2. Sustainable and green buildings
In recent years, many major U.S. companies have committed to reducing their carbon footprint, and 2024 could be the tipping point for investing in sustainable buildings. CRE investors who prioritize green building practices and tech that can track a building’s energy output are poised to have a competitive advantage.
3. Smart building technology
Smart building tech is increasingly popular. From keyless door lock systems to smart thermostats, CRE tenants expect modern features. Commercial real estate owners and property managers who provide them can take a more hands-off approach.
Regulatory and policy changes
Of course, regulations and policies can also help shape the commercial real estate market.
1. Zoning laws and regulations
The country’s lack of affordable housing is often attributed to restrictive zoning. Cities that restrict multifamily buildings, for instance, can be a barrier for developers.
However, many jurisdictions recognize the problem and are advancing policy solutions, such as subsidizing office-to-apartment conversions or loosening zoning restrictions.
2. Tax incentives and deductions
Real estate remains one of the most tax-advantaged asset classes in the U.S. Property owners can defer capital gains taxes with 1031 exchanges, deduct property expenses and depreciation, and participate in various incentive programs.
For example, developers who invest in designated Opportunity Zones can reduce some or all of their capital gains taxes to increase overall profitability.
Commercial real estate challenges
While CRE can be an attractive investment, there are some commercial real estate challenges:
- Maturing CRE debt: The $929 billion in commercial real estate debt coming due this year amid elevated interest rates is putting pressure on property owners. Many may be forced to sell or refinance at a loss.
- Rise of remote work: Remote and hybrid work are here to stay, leading to increased office vacancies.

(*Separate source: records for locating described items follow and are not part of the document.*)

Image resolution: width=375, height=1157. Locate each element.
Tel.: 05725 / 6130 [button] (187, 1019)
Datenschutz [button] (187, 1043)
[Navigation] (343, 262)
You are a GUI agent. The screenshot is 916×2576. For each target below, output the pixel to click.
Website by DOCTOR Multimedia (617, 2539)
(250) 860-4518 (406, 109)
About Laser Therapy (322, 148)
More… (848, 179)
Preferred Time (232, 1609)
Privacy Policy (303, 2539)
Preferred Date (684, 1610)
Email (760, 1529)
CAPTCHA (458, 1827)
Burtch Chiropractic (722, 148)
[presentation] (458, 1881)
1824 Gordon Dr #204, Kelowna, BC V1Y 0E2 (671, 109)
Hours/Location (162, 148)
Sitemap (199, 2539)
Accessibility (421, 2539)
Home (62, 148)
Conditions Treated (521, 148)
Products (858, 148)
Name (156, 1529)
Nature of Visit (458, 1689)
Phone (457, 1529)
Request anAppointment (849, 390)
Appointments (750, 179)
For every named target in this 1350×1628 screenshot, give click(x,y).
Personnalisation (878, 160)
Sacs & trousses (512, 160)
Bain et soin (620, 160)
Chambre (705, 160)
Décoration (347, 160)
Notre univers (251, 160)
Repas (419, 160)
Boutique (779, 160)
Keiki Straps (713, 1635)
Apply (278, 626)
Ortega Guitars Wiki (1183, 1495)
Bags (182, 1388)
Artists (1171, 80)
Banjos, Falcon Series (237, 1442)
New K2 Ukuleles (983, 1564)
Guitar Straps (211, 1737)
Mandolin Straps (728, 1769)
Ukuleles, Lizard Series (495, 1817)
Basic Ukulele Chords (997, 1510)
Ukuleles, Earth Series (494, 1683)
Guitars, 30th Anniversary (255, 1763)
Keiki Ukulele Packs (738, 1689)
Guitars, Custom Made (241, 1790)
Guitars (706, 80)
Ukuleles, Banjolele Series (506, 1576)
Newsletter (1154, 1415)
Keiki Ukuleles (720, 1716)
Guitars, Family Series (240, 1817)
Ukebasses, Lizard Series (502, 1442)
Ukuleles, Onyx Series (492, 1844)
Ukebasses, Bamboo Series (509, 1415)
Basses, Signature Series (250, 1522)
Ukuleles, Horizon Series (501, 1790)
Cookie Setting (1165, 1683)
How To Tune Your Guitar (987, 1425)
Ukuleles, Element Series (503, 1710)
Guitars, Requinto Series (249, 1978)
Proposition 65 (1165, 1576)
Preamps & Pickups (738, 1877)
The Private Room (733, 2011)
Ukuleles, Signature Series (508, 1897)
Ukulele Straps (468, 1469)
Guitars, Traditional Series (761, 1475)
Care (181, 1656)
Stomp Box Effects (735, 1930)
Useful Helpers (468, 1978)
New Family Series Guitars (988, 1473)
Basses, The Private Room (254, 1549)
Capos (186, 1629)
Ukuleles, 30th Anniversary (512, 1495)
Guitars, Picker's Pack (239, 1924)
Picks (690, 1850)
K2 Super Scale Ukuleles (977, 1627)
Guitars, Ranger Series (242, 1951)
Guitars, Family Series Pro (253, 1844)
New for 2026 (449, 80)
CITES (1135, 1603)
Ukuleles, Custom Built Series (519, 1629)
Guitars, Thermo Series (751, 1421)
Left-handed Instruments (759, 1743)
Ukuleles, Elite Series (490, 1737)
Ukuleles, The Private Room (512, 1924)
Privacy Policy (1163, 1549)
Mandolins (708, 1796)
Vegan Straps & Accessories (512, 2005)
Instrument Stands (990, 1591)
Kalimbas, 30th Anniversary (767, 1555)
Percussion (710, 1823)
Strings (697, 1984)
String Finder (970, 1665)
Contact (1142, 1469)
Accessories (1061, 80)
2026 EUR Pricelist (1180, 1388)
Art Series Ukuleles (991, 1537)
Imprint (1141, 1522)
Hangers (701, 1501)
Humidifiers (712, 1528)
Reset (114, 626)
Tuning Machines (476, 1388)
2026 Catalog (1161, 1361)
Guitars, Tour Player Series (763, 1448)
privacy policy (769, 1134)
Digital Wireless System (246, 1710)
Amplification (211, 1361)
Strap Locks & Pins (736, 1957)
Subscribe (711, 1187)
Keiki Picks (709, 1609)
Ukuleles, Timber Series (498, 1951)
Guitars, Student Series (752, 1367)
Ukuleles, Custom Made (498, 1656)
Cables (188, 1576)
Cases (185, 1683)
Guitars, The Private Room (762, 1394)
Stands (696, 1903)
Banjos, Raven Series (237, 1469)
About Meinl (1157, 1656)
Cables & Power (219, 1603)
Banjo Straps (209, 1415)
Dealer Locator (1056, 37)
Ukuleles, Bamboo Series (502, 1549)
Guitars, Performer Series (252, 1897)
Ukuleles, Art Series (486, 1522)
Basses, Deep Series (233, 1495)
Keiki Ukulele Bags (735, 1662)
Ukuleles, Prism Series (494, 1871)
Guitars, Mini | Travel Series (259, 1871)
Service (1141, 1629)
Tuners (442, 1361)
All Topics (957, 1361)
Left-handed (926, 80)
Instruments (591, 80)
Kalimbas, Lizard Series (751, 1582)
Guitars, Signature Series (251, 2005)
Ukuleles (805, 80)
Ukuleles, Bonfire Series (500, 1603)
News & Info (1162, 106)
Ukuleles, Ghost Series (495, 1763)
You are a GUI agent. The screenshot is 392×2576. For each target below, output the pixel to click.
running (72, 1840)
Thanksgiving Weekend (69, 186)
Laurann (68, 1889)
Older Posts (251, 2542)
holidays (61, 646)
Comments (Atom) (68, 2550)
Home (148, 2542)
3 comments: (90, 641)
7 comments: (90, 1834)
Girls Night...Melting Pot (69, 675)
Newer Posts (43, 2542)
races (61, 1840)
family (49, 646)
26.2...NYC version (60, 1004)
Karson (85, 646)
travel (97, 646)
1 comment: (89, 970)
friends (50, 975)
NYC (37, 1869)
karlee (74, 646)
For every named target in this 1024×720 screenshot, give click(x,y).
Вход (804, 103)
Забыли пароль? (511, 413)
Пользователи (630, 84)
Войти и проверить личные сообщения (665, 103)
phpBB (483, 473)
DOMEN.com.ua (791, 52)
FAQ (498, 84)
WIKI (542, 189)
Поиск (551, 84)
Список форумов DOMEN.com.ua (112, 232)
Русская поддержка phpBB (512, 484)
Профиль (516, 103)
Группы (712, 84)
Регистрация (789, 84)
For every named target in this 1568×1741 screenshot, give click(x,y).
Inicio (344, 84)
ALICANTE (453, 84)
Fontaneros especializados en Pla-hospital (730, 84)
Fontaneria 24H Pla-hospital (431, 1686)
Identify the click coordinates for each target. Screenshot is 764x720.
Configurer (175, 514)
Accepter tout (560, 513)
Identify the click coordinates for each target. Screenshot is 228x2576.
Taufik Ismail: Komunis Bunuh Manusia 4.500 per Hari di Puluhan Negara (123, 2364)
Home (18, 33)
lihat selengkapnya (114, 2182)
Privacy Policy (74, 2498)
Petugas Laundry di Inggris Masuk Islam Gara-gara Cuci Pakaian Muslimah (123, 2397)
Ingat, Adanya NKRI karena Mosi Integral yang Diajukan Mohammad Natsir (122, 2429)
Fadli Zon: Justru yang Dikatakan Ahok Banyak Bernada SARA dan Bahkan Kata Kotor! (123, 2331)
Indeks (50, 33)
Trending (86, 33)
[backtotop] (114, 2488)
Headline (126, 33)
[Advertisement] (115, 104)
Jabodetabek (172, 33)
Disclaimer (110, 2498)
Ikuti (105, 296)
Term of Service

- AI boom: Recent advancements in generative AI have shifted demand from some real estate types to data centers.
- Natural disasters: Property insurance costs are up due to the growing frequency of natural disasters, especially in coastal commercial real estate markets like Florida and California. According to Deloitte, the average monthly insurance cost for a U.S. commercial building could increase from $2,726 in 2023 to $4,890 in 2030, registering an 8.7% compound annual growth rate (CAGR).
CRE investment strategies and opportunities
Despite the challenges, CRE still holds many opportunities and winning real estate strategies:
1. Emerging markets and locations
One way for CRE investors to increase their potential returns is to focus on emerging commercial real estate markets. According to Emerging Trends in Real Estate surveys compiled by Nelson Economics, the Sun Belt markets, including Miami, Atlanta, Dallas/Fort Worth, Houston, and Phoenix, are expected to grow in 2024.
2. Diversification strategies
As any wise investor knows, it’s best not to put all your eggs in one basket. To minimize potential losses, consider diversifying your CRE portfolio across property type, market, project type (development vs. acquisition), and investment structure (e.g. limited vs. general partnership).
3. Risk management
Other ways to minimize investment risk include conducting thorough due diligence, carefully screening tenants, actively monitoring properties, securing adequate insurance coverage, avoiding over-leveraged positions, preparing multiple exit strategies, and regularly reviewing your portfolio performance. This is called commercial real estate risk management.
Conclusion
2024 isn’t over yet. Savvy investors can still take advantage of current commercial real estate trends by focusing on the industry’s thriving sectors, responding well to its economic and market drivers, leveraging the latest tech, and complying with recent regulations and policy changes.